There is no energy storage without insulin it is the key that unlocks the door to the fat cell to let energy enter and subsequently be stored as fat. Insulin makes fat the more insulin, the more fat. And there it sits…and sits…as long as there is insulin around. When insulin levels drop, the process goes in reverse: triglycerides get broken down, causing the fat cell to shrink when it happens, thats weight loss. Pg. 35 Fat Chance, Robert Lustig, MD
What is insulin resistance?
You know you are insulin resistant when:
- your wait circumference is bigger then you butt circumference. A ratio of 1;1 is the upper limit, but ideal is a ratio of 0.8 for men and 0.7 for women.
- Fasting glucose is >95
- HgbA1C >6% (ideal is 4.8-5.4) for every 1% increase you risk of cancer goes up by 18% (Kong, Diabetes)

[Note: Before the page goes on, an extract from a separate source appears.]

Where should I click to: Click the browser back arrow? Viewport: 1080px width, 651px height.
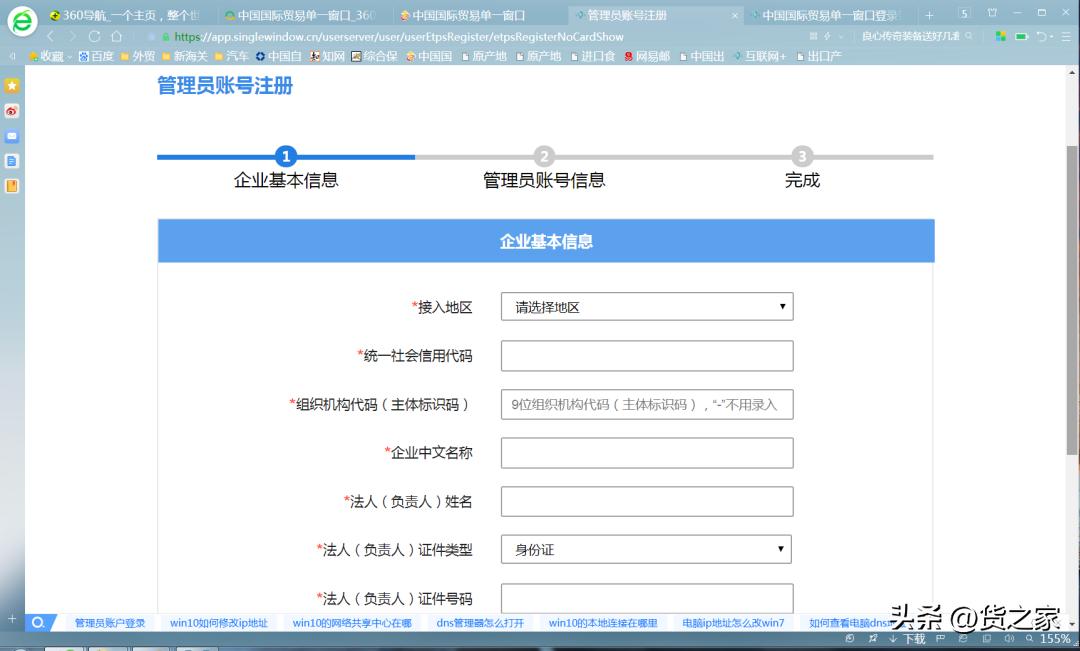[x=51, y=35]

- Fasting insulin >3 and for sure if > 8. This means insulin is constantly around.
What are the consequences?
- Obesity
- Diabetes
- High blood pressure
- Heart disease
- Cancer
- Arthritis
- Pain
- Alzheimers
- Austism
What causes insulin resistance?
- Sugar (glucose & fructose)
- Fructose
- Refined carbohydrates
- High glycemic index foods
- Trans fatty acids (clog up the insulin receptors, contribute to insulin resistance)
- Low level of omega 3s (too much omega 6, stiffen insulin receptors)
- Wheat (amylopectin A)
- Ceramides (toxin fats that cause insulin resistance)
- Alcohol causes liver inflammation which causes ceramide production.
- Nitrosamines (nitrites, nitrates) Chronic exposure to nitrogen fertilizers, nitrates in water used to irrigate crop … contribute to the process of neurodegeneration. (Newport, 2011)
- These create insulin resistance in the brain
What can we do about it?
Stop eating sugar, refined carbs and wheat! Stop drinking sugary drinks including fruit juice!
Things like cinnamon, chromium (both help the insulin receptor to work better), omega 3 oils all help your body to handle sugar better. Start to increase the intake of good fats, MCT oils. Exercise also increases the sensitivity of the insulin receptors.
Remember, when you are resistant to insulin, its like the key not always working on the door, and that door needs to get open to get energy in, so the body makes more and more until someone opens the door.
Keep this quote in mind:
Today, the number one source of dietary calories in America comes from a corn-based industrial sweetener known as high fructose corn syrup.The food industry uses high fructose corn syrup more than any other sweetener because it’s cheap to produce, transport and store. Gedgaudas, page 172, Primal Body, Primal Mind
Other Sugar/insulin resistance related Book references:
- Fat Land. How Americans Became the Fattest People in the World. Greg Critser. 2004
- Good Calories, Bad Calories. Gary Taubes. 2008
- The end of overeating. Taking control of the insatiable American appetite. David Kessler, MD. 2009
- The Primal Blueprint. Mark Sisson, 2009
- Sugar Nation. The hidden truth behind americas’s deadliest habit and the simple way to beat it. Jeff O’Connell. 2010
- Wheat Belly. William Davis, MD. 2011
- Why we get fat. Gary Tabues. 2011
- Heavy! The surprising reasons America is the land of the free-and the home of the fat. Richard McKenzie. 2012.
- The Skinny Rules. Bob Harper, Greg Critser. 2012
- Kick your fat in the nuts. T.C.Hale. 2012
- The fat switch. Richard Johnson, MD. 2012
- Salt sugar fat. Michael Moss. 2013
- Fat chance. Robert Lustig, MD. 2013
- Grain Brain, David Perlmutter, MD 2013
- Alzheimer’s Disease. What if there was a cure? Mary Newport, MD. 2011
This is a visual of what we just talked about, created by Dan Murphy, DC. But I think it helps. You want to lose weight? You want to avoid disease? You want to prevent diabetes, cancer and dementia? STOP eating so much sugar!!!!